Match made in heaven?

The ambiance and even the nature in younger versus older dating programs differs.

Developmental psychology says that young people rediscover and improve themselves through romantic relationships, which is not on the seniors' agenda, Wang said. "What senior citizens need more are partners to provide them with day-to-day care and emotional value, and meet their sexual demands; instead of spending time getting to know each other and falling in love."

She thinks seniors have already formed their personalities and habits throughout life. A new marriage or relationship will ask them to change their previous lifestyle, which may result in discord between the couple.

Many seniors have developed a rational understanding of relationships in later life—namely that it comes with a low success rate.
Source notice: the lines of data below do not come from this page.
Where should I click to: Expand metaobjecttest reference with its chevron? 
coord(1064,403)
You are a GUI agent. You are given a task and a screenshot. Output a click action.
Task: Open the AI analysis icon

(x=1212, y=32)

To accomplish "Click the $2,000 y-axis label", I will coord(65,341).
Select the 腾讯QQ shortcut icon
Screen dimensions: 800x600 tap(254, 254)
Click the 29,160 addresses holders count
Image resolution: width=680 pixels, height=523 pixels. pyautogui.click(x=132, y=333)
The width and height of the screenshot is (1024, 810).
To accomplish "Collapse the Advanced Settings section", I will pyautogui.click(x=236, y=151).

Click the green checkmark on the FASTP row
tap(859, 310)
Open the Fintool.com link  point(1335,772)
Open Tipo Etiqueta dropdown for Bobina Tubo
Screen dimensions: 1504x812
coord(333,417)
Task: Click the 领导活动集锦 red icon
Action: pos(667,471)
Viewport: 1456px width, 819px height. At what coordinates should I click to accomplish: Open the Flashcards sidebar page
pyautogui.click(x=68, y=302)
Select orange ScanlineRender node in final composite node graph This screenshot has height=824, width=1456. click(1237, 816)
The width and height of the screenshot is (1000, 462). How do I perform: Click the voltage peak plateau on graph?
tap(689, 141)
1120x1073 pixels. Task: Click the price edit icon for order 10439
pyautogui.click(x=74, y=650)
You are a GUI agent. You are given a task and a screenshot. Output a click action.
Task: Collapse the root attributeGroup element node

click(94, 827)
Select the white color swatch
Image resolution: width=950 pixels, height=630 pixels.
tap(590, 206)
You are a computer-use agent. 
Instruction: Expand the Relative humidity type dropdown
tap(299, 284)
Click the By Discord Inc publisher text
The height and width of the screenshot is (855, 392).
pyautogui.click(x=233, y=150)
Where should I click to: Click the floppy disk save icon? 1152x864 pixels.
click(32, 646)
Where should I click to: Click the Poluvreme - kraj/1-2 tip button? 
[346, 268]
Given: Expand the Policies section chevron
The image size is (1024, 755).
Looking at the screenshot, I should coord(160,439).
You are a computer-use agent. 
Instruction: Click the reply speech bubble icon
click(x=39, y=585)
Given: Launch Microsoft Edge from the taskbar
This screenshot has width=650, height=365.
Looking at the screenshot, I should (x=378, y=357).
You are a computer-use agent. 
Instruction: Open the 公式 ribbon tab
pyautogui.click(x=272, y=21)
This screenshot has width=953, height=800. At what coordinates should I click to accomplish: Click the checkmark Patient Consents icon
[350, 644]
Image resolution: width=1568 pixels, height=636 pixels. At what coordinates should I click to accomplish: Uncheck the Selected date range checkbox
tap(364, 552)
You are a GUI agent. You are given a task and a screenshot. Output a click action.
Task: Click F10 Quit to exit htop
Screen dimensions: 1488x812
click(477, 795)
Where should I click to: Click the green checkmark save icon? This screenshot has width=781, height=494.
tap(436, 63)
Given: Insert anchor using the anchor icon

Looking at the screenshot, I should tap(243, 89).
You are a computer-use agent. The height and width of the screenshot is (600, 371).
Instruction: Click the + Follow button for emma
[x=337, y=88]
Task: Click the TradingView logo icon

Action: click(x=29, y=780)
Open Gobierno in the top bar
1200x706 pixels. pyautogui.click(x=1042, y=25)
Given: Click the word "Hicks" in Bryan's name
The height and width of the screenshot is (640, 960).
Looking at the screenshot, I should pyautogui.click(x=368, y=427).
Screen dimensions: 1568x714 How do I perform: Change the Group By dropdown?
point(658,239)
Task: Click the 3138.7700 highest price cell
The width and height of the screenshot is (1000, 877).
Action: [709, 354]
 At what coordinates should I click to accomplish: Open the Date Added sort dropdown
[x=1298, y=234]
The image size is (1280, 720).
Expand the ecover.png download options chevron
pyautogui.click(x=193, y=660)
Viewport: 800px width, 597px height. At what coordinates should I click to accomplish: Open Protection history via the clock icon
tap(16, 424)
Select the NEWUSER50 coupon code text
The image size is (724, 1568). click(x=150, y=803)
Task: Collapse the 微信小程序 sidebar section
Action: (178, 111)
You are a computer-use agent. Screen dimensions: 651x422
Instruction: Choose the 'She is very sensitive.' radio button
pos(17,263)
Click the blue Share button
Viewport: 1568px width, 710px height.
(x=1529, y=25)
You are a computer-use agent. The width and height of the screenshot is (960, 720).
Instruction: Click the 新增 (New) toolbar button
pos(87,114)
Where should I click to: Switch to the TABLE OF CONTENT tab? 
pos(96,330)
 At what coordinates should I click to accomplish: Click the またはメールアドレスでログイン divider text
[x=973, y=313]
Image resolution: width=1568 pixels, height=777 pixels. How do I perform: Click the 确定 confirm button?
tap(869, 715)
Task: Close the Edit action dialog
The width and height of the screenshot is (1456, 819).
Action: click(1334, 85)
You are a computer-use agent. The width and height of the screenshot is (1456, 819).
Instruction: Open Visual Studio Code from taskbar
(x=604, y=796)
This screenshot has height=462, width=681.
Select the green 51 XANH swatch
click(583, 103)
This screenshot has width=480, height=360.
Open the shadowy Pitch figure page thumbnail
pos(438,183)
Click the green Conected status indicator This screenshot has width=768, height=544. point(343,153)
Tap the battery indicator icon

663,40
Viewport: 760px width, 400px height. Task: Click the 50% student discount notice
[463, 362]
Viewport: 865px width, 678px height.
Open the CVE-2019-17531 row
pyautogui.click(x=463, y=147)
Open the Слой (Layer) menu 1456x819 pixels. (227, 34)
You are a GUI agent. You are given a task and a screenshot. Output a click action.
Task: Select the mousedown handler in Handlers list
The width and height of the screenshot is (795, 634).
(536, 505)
Yet they still hope to meet the right partner through ways including matchmaking events in parks, TV reality shows and online dating platforms, according to AgeClub, a consulting and incubation service platform focusing on senior care businesses.

According to China's seventh national census conducted in 2020, the nation's population aged 60 and over is more than 264 million, accounting for 18.7 percent of the total. A survey on living conditions of the elderly in 2018 by the Social Sciences Academic Press showed more than 41 percent of those aged 65 and above were widowed.

There will be more seniors bravely pursuing their own happiness in the future, Wang said. And more targeted legal education may lend a helping hand in putting worried minds at ease.

"Entering a new intimate relationship is a valuable thing for the elderly; this should be understood and respected by not only their children, but also by society," she concluded. Those who love deeply, never grow old. After all, love has no age.